## THE PROBLEM
Locate each line in the items below that contains the word "resolution" and copy those lines.

## DATA LINES

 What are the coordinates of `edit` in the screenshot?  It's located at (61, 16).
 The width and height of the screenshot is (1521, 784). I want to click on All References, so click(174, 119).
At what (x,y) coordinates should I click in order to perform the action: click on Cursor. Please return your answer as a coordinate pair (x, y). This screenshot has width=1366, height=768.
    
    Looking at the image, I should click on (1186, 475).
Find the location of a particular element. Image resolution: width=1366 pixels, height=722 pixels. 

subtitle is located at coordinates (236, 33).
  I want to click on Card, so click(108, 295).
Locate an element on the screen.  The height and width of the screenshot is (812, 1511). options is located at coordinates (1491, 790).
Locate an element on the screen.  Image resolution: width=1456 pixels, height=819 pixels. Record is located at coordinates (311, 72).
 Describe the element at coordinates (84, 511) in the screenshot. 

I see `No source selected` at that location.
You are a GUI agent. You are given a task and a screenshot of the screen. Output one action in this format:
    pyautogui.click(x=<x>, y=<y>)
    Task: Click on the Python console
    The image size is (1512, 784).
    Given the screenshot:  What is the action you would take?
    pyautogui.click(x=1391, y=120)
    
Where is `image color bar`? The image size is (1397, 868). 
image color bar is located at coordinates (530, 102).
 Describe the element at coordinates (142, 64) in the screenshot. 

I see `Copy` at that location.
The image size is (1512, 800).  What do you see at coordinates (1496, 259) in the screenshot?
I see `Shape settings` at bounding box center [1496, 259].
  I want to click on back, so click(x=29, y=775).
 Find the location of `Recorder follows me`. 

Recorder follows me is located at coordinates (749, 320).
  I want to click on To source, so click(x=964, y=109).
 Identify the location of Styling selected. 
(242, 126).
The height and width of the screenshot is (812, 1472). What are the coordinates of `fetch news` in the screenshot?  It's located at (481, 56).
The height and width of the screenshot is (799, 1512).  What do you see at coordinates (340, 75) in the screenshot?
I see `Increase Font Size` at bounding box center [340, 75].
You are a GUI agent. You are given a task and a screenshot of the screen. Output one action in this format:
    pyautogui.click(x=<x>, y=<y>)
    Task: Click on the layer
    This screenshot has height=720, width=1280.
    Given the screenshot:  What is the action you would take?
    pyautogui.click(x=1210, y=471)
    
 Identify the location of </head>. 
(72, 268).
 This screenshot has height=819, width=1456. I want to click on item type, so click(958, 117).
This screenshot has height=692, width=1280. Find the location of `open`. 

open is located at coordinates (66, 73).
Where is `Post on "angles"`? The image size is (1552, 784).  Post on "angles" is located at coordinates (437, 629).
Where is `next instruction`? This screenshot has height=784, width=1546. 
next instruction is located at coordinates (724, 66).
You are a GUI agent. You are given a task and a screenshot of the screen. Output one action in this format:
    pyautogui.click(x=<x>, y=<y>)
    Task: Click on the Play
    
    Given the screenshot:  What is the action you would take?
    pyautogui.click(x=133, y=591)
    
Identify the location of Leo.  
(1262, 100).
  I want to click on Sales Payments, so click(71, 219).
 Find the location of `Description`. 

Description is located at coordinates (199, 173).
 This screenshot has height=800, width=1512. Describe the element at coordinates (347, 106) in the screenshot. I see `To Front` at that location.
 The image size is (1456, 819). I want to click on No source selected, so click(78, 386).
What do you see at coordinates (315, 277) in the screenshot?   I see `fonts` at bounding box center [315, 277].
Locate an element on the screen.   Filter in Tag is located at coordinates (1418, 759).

## THE COMPLETED TASK
Find the location of a particular element. Image resolution: width=1366 pixels, height=722 pixels. 
Locate an element on the screen.  Image resolution: width=1456 pixels, height=819 pixels. Record is located at coordinates (311, 72).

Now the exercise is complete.